Jeśli miałbym powiedzieć o tym serialu cokolwiek pozytywnego, to scena, w której Elektra zabija Alexandrę jest fajna. Ucieszyłem się, że nie trzeba było czekać do ostatniego odcinka żeby się od niej uwolnić. Lubię Sigourney Weaver, ale, niestety, kompletnie nie miała tu czego zagrać. Alexandra jest irytująca, wygłasza swoje irytujące kwestie, i generalnie, jako villainowi, bliżej jej do Diamondbacka niż Kilgrave'a. Nieciekawa jest po prostu. Z drugiej strony, jej miejsce przywódcy Hand zajmuje Elektra, a ona jest jeszcze gorsza, więc może to nie był aż tak dobry deal. Ale scena śmierci Alexandry była fajna, i była to jedyna fajna scena, której nie było w trailerach. Poza tą jedną chwilą, wszystko co chociaż trochę dobre w tym serialu, jak scena, w której Defenders wszyscy razem siedzą w restauracji i rozmawiają, albo finałowa walka, było pokazane przed premierą. Nie no, fajny marketing, nie trzeba oglądać całego serialu.

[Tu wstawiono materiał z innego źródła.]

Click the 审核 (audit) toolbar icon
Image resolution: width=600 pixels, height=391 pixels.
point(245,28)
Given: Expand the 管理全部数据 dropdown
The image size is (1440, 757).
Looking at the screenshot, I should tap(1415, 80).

Defenders to zdecydowanie najgorszy element Netflixowego MCU. Nawet w Iron Fiście było kilka fajnych scen, a i jakiś ciekawy wątek się znajdzie (Meachumowie), a w Defenders nie ma nic. Ten serial jest nudny, głupi, bezsensowny, i okropnie niesatysfakcjonujący, a szkoda, bo przecież miał tyle potencjału! Widać to chociażby w scenie w restauracji, albo podczas finałowej walki, w której bohaterowie faktycznie są drużyną i zachowują się jak drużyna. Zamiast większej ilości takich fajnych scen dostaliśmy genezę Hand, Elektrę, i fabułę pełną dziur. Fuck it, I say, and fuck Netflix too.

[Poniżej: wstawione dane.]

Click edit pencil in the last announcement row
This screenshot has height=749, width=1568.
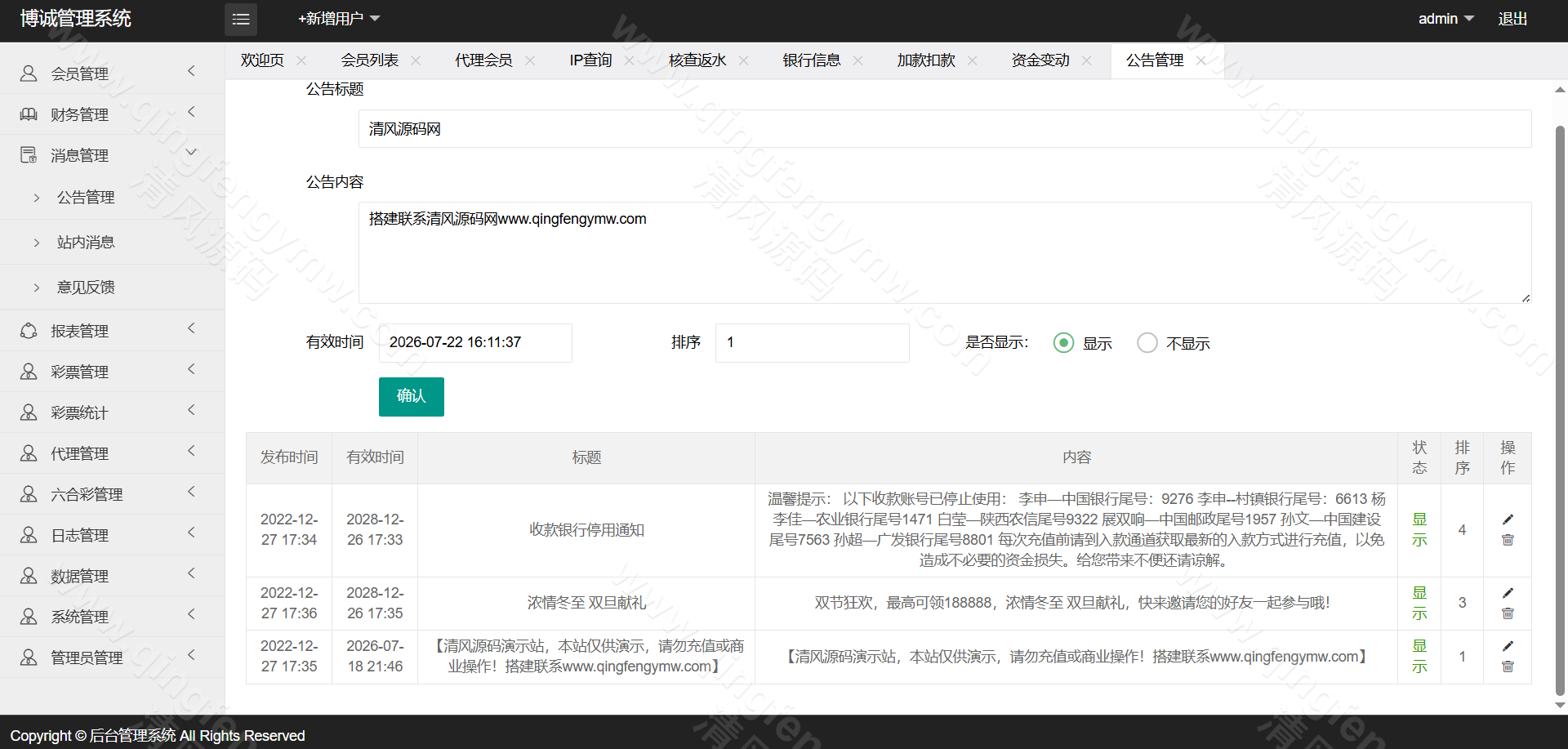point(1508,646)
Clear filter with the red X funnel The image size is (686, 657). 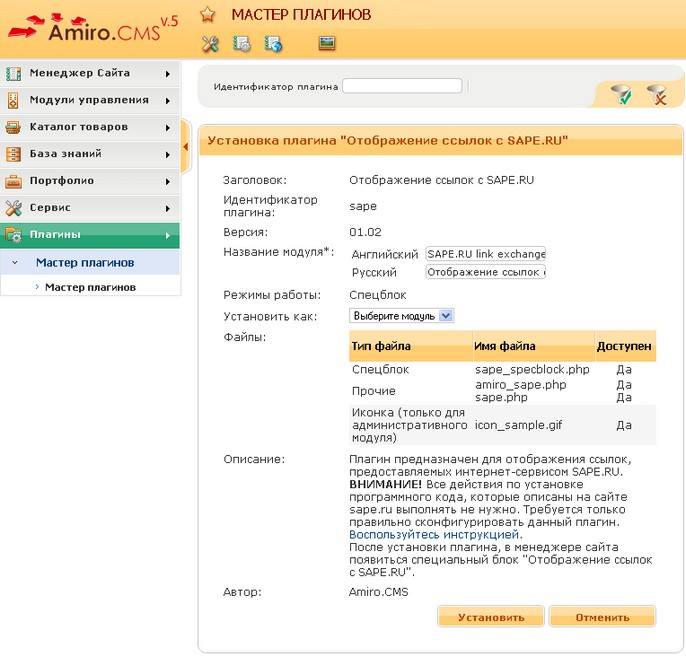click(x=656, y=94)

PS. Czy tylko ja miałem nadzieję, że podczas ostatniej walki Daredevila z Elektrą na Elektrę spadnie winda upuszczona przez Jessicę Jones? Naprawdę na to czekałem, a ta cholerna winda w ogóle nie spadła :c

1 komentarz:

  1. No to słabo... Zastanawiałem się czy to oglądać. Zatem wierzę Ci na słowo i odpuszczam. Chyba szkoda czasu.